I like Yo Yo Ma's first recording of the Cello Suites. It was actually the first I owned. Right now, however, I prefer the Fournier recording.


----------



## robert newman

I am truly humbled by the great Bach. I'm certain that his music was intended to be an oasis for music lovers regardless of how crazy this world may become. Bach takes his place among other composers and is in one sense just another composer. But to sit down long enough to hear his music is to love his music. I return to it time after time because it has qualities that never fade. How great a gift to mankind was the art of Johann Sebastian Bach.

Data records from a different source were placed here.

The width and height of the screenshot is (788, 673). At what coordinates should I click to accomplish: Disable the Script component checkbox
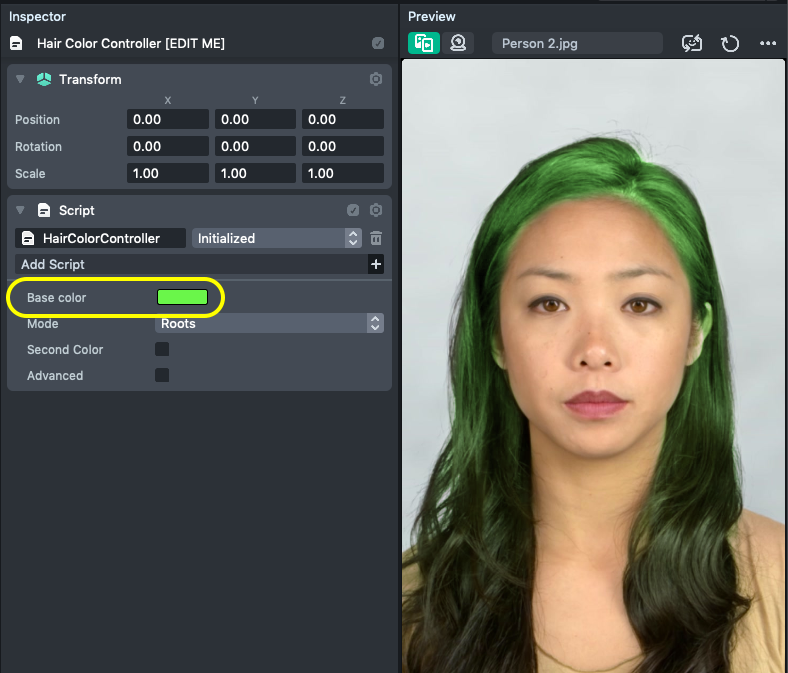click(353, 210)
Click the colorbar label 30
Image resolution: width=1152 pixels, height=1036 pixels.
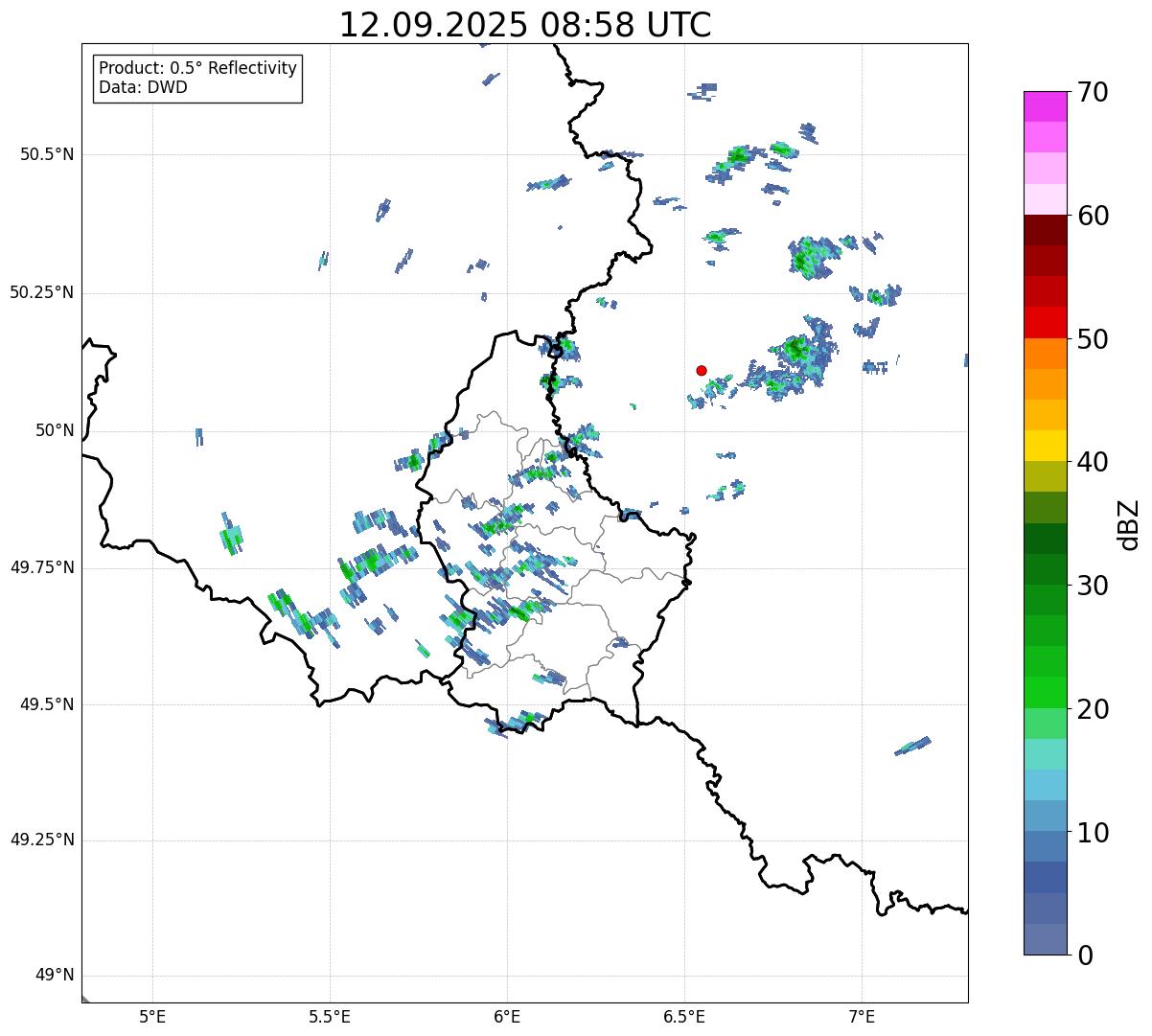coord(1094,585)
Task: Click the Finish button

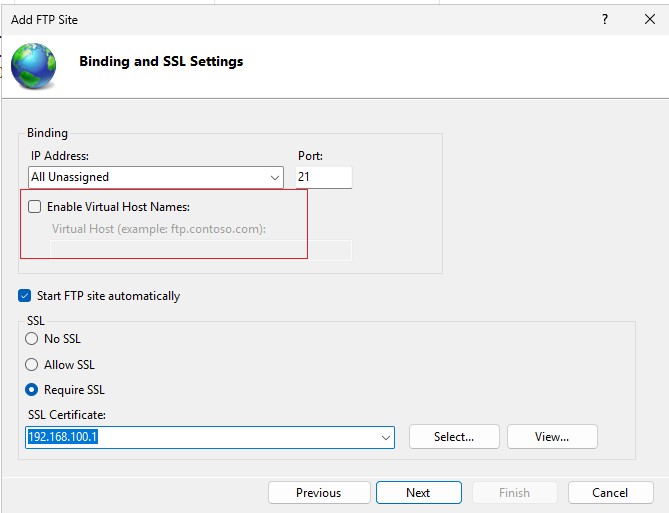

Just one recommendation (since Bach is forever new in each recording) -

Keyboard Partita No. 1 (Dinu Lipatti, Soloist)


----------



## Tré

My selections:

1) Cello Suites - Yo-Yo Ma
2) Cello Suites - Rostropovich
3) Violin Concertos BWV 1041, 1042, 1043, & 1060  - Harold Gomberg, Isaac Stern, Leonard Bernstein & New York Philharmonic
4) Lute Works - Jakob Lindberg
5) *Goldberg Variations - Simone Dinnerstein
6) *Inventions and Sinfonias & Selections from Anna Magdalena's Notebook - Janos Sebestyen


*These two editions are soft and piano-esque, but quite pretty. The pianos they used were excellent!


----------



## hoodjem

Perahia's performance of the Goldberg Variations is the pinnacle.

Hewitt's is quite good, also, as is Gould's second recording.


----------



## Oldhoosierdude

Not that it matters but most participants on this thread haven't posted anything since 2007. I always find that interesting. Was CM a passing thing for them or was TC the passing thing.?


----------